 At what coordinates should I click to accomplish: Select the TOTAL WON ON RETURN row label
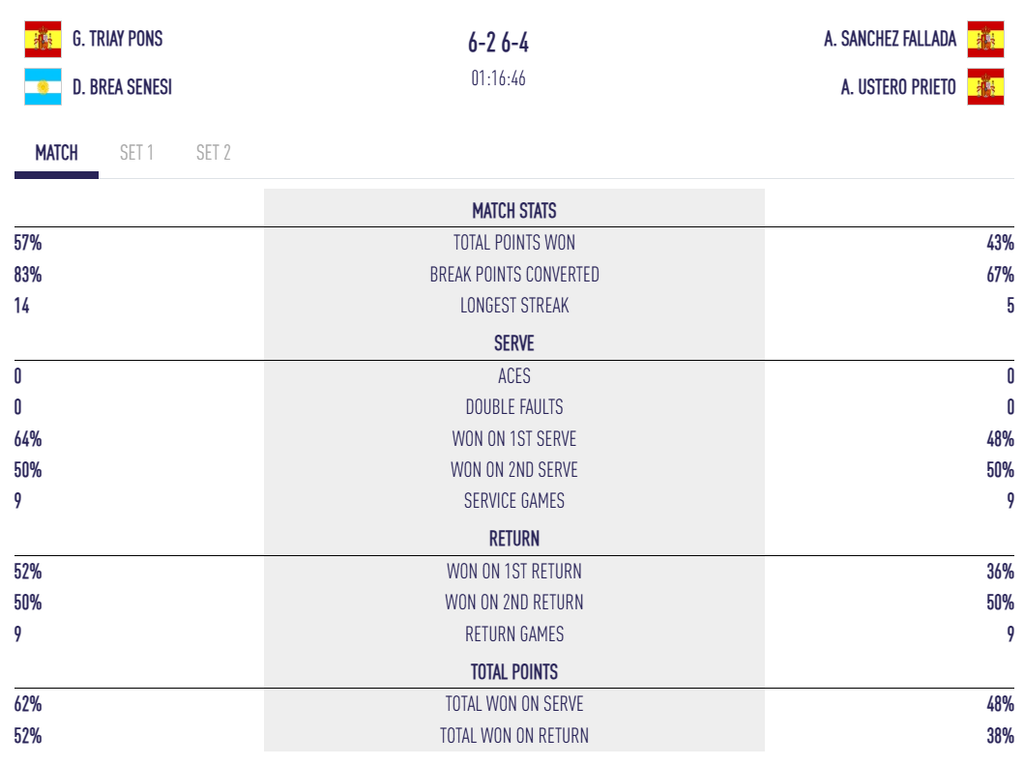(514, 736)
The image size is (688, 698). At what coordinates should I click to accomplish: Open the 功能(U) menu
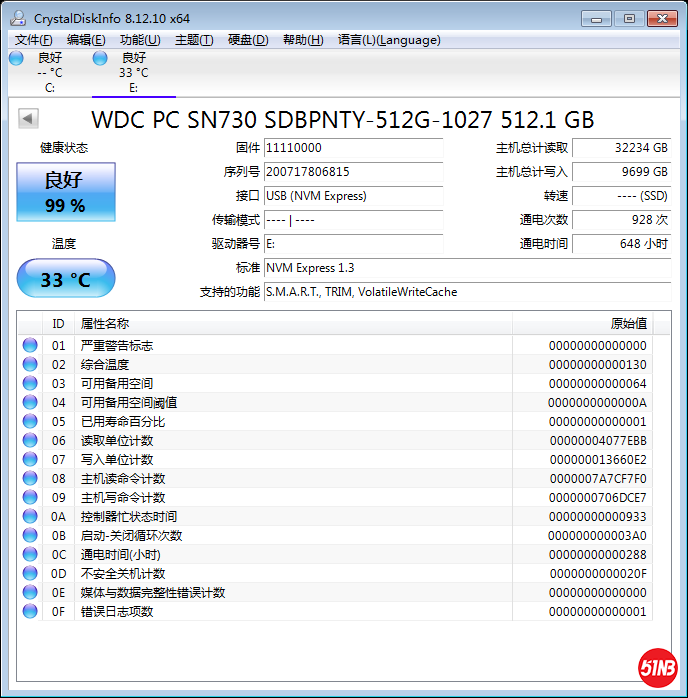[x=140, y=40]
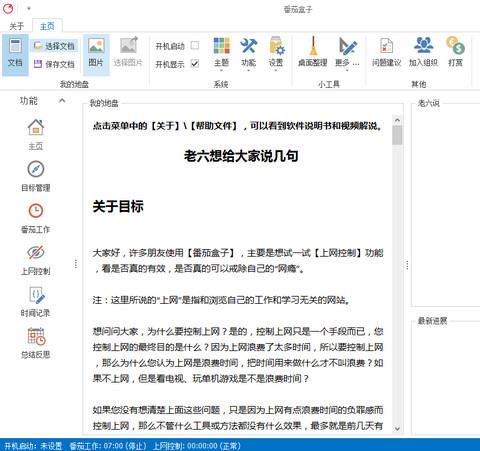This screenshot has height=451, width=480.
Task: Open the 设置 settings dropdown
Action: tap(276, 53)
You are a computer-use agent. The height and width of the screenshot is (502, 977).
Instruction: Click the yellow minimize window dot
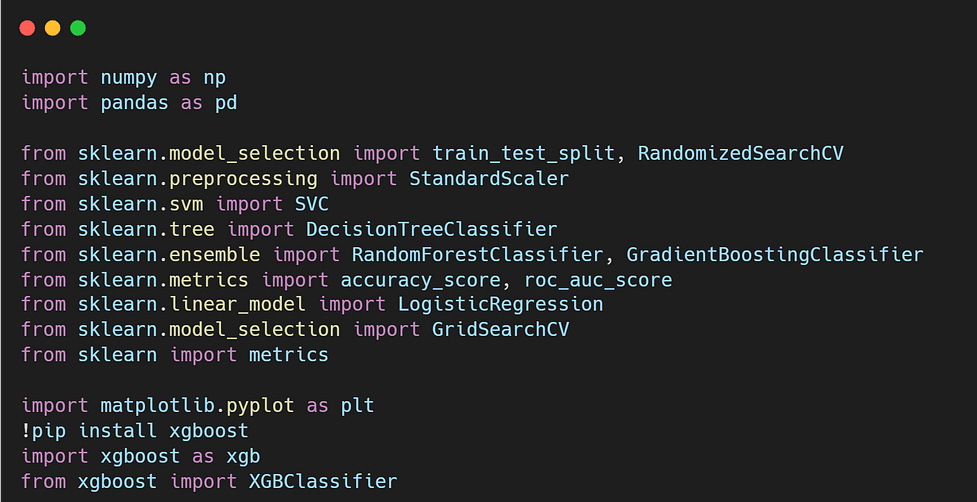pyautogui.click(x=53, y=28)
──────
▶ [Directions for this task]
Apart from the images, retype the full material exactly as written.

▶ [Solution to the problem]
 At what coordinates should I click to accomplish: Select the TOTAL WON ON RETURN row label
(514, 736)
The image size is (688, 698). At what coordinates should I click to accomplish: Open the 功能(U) menu
[x=140, y=40]
This screenshot has height=451, width=480.
Task: Open the 设置 settings dropdown
Action: tap(276, 53)
You are a computer-use agent. The height and width of the screenshot is (502, 977).
Instruction: Click the yellow minimize window dot
pyautogui.click(x=53, y=28)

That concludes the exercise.